大人の友情

14件の記録
- 読書猫@YYG_32025年6月8日読み終わった(本文抜粋) "友人とは、「夜中の十二時に、自動車のトランクに死体をいれて持ってきて、どうしようかと言ったとき、黙って話に乗ってくれる人だ」" "人間はなかなか一人では生きられない。孤独は恐ろしい。自分の存在を認めてくれる人がいることで、人間はどれほど安定しておられるかわからない。" "非常に割り切った言い方をすると、類似性の高さは関係の維持に役立ち、相反性の高さは、関係の発展のために役立つ、ということになるだろう。" "ヨーロッパの中世に生まれたロマンチック・ラブでは、男女が性的に結ばれることは禁じられていた。あくまでも合一したい、という強い願いをもちつつも、それが禁じられていることによる苦しみによって、心が鍛えられ、人格が磨かれる、というのがその根本であった。そこには、隠された宗教性がある、と言っても良かった。至高の幸福は、断念によってこそ支えられる、という知恵があった。" "「秘密」は人間を個別化するための大切な要素である。"

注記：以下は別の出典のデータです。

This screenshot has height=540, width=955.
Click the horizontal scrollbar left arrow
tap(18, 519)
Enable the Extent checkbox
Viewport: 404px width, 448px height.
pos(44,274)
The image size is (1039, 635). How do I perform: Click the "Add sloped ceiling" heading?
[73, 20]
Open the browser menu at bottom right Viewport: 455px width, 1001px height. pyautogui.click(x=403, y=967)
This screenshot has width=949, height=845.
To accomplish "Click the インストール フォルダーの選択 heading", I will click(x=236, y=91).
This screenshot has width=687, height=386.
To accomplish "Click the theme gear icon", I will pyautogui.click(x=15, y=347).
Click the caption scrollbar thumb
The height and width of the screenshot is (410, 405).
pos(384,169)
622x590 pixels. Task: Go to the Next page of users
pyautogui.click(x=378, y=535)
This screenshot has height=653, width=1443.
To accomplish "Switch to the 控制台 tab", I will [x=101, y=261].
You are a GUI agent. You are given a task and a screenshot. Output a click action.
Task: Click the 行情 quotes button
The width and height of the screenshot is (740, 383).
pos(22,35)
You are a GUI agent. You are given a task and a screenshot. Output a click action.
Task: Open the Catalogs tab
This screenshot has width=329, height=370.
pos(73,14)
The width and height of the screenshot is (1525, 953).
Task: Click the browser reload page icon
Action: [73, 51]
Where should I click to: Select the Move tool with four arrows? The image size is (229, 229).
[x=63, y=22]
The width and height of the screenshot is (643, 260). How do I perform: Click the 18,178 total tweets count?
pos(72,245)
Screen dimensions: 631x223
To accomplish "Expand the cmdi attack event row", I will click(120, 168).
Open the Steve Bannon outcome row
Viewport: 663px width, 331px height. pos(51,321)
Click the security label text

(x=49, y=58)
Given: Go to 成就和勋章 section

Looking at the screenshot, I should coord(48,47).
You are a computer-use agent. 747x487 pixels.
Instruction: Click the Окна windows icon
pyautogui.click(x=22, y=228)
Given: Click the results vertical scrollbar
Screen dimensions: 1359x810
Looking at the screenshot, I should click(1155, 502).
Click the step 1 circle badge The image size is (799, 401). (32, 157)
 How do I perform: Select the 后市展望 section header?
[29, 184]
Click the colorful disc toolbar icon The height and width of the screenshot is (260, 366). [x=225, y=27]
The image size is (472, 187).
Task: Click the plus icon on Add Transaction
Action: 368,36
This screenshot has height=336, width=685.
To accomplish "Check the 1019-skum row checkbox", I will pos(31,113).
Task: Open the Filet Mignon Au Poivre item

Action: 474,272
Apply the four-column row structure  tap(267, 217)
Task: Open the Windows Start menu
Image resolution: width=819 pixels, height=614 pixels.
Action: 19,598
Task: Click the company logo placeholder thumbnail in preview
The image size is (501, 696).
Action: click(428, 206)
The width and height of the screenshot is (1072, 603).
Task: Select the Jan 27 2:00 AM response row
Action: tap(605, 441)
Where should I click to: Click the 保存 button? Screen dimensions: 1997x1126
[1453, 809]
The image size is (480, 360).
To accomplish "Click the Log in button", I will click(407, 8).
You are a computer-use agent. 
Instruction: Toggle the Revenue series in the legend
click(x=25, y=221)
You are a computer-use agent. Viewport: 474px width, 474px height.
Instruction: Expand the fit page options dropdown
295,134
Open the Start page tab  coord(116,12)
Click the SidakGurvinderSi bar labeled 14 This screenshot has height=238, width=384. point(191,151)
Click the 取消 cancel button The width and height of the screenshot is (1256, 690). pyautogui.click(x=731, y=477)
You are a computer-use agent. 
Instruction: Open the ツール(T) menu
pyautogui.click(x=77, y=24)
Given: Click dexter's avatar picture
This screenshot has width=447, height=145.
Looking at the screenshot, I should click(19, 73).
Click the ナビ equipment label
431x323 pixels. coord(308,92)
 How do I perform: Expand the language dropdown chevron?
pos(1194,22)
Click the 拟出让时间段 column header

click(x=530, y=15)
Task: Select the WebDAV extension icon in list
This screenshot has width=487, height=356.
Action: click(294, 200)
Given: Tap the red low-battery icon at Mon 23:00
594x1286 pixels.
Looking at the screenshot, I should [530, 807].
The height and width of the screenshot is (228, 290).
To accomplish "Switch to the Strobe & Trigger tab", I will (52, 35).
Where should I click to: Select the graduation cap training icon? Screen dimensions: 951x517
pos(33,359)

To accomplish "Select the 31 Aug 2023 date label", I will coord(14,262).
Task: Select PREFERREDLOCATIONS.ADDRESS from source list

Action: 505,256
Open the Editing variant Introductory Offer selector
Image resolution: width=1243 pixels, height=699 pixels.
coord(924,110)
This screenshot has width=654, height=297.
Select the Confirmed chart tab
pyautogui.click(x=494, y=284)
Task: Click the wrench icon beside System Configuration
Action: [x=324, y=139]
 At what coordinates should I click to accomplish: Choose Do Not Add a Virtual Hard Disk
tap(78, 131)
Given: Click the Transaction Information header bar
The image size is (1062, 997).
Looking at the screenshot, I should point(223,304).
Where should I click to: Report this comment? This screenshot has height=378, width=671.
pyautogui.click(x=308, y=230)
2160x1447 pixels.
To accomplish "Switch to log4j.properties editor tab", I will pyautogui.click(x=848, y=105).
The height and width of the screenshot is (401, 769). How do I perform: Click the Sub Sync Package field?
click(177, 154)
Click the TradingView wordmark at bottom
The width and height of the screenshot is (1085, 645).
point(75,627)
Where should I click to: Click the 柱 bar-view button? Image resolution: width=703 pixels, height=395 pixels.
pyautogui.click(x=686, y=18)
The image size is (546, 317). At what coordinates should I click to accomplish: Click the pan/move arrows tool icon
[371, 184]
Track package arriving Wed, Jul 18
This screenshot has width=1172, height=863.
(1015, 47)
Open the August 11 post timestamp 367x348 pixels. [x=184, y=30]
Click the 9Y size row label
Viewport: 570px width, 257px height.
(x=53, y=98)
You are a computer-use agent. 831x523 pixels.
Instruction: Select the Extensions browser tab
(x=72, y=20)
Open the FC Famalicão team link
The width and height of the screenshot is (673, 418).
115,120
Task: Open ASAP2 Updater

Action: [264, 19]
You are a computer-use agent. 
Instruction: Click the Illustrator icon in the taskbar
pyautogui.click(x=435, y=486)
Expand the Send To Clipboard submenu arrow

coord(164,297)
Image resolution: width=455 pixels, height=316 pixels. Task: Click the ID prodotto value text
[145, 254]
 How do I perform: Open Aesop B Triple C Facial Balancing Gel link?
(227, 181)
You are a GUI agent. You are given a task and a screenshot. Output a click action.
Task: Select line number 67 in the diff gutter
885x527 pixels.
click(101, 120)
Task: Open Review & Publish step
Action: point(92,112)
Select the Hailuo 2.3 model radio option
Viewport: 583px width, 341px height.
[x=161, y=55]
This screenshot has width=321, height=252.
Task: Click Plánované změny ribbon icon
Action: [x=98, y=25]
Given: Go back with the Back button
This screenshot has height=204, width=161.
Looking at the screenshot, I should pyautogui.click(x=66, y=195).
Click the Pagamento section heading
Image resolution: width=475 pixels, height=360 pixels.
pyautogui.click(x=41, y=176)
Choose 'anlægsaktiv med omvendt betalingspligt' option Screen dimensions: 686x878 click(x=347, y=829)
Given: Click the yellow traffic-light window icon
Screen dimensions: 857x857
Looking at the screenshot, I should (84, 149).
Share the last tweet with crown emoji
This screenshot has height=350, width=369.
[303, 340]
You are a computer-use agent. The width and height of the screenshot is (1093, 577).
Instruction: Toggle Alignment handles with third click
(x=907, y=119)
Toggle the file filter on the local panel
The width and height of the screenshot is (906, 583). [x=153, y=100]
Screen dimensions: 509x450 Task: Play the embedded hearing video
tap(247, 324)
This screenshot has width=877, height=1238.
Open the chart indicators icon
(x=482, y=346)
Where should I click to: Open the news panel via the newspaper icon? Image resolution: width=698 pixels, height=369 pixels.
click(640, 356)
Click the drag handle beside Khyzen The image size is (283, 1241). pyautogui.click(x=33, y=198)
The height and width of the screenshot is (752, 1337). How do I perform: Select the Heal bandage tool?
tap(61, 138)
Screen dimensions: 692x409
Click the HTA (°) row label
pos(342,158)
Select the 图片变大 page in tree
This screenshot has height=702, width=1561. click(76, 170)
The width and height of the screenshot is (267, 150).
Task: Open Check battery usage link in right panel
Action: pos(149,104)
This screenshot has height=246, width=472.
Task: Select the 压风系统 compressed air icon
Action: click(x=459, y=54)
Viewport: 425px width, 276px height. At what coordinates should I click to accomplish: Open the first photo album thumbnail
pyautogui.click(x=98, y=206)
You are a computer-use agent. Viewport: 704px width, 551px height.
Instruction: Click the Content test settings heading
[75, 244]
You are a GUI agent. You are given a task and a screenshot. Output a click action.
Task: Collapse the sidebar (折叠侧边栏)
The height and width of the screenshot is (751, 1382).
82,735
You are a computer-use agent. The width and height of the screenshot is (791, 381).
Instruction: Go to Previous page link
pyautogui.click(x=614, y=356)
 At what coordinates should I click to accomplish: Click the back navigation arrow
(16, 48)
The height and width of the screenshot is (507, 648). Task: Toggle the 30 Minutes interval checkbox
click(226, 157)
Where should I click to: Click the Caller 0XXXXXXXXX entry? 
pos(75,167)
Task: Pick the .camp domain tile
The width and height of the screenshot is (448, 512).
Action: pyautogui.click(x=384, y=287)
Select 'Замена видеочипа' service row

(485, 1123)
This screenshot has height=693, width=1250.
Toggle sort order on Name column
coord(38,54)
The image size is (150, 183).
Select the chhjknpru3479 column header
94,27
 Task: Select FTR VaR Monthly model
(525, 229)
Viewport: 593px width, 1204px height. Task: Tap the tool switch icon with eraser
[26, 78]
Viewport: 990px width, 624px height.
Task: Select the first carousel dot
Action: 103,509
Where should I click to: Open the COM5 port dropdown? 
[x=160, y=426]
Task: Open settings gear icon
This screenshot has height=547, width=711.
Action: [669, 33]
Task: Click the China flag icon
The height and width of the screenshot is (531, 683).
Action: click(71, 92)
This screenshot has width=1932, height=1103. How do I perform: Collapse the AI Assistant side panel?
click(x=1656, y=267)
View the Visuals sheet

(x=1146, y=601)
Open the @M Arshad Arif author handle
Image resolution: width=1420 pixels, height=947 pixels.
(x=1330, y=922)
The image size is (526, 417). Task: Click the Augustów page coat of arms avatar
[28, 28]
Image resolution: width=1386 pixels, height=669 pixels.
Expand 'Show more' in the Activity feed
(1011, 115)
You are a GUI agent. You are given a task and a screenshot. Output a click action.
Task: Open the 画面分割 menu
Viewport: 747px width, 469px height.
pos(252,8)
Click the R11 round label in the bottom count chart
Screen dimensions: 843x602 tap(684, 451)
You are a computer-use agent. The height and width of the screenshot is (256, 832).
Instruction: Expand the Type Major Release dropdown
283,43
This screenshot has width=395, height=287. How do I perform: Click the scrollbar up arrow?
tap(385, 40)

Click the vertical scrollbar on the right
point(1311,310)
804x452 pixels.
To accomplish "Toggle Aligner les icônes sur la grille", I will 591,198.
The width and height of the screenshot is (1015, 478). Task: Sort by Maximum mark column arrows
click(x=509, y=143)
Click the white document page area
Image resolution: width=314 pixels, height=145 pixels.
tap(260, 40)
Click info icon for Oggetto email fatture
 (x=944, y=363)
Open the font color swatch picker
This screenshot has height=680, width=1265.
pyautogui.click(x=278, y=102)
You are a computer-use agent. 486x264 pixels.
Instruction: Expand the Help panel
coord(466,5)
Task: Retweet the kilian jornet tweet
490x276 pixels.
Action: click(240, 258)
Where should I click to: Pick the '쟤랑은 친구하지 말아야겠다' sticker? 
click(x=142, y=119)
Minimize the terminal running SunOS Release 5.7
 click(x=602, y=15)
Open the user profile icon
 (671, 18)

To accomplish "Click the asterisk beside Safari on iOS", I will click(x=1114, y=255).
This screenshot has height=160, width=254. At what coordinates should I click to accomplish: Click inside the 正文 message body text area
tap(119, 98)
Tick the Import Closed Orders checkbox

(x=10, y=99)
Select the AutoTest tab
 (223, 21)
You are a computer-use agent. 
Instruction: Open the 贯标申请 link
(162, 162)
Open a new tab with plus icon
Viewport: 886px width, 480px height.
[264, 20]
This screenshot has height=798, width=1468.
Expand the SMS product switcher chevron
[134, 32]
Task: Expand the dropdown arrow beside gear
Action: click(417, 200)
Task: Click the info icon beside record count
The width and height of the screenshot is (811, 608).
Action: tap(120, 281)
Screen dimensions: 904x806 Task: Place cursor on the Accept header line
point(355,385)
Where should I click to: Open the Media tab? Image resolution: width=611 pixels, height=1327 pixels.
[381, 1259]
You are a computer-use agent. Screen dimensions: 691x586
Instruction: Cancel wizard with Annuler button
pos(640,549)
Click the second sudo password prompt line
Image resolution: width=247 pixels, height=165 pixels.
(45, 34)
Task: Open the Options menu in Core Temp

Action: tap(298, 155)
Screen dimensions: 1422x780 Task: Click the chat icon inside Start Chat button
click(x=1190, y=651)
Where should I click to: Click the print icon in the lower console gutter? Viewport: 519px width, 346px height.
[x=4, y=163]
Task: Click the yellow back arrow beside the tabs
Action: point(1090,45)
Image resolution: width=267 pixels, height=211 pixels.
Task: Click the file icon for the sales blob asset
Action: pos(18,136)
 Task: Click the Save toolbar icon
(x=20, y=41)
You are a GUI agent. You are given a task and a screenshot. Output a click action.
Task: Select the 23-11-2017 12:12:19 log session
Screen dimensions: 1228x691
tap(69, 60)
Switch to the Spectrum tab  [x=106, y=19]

- 沼門@swam6982025年3月13日読み終わった@ 図書館面白くて最初から最後まで熟読してしまった。友人関係から恋愛関係、異性同性問わず、あらゆる人間関係への物凄い示唆に富んでいる。私自身のカウンセリングにもなったし、これはあんまり想定されてる読み方じゃないかもしれないけど創作上の関係性を考える上でもかなり参考になった。 河合隼雄さんの本は学生時代に大学の図書館で初めて手に取って読んでからずっと大好き。読みやすいし面白いし、あまりにも「核」の話をしてくれる。 少し前に亡くなったのを知っている。まだ存命中に書かれた(当然だけど)本文中の「友人の死」の章が心を打った。 河合先生の友人が一度死にかけた時に「大丈夫、大丈夫」と言って、周りは不思議に思ったが、本人の意識はその時見事な満開の桜吹雪の下を歩いていて、これなら一人でゆける、というので「大丈夫、大丈夫」と言っていた、このようにして一人でちゃんとあちらにゆけるのだから大丈夫という気があったようだと。その後しばらくしてその方は亡くなってしまい、悲しくはあったが、その人の「大丈夫」という声が聞こえてくるような感じがあった。あちらに行くとその人が待っていて下さっていて「ねっ、凄い花吹雪だったでしょう」などと言われる光景を想像する、これは願望に満ちたもので実際となるとどうなるかあまり自信はない。死ぬのは怖い、しかしよき友を持ったお陰でその感じは少しずつ変化しているようだ。有難いことである。 …という話。2004年の出版だけど、その後先生の死への怖さはどうなっていたんだろう。桜吹雪は見れたんだろうか。見れてたらいいなと思った、私の場合は別に全然友達というわけではないけど。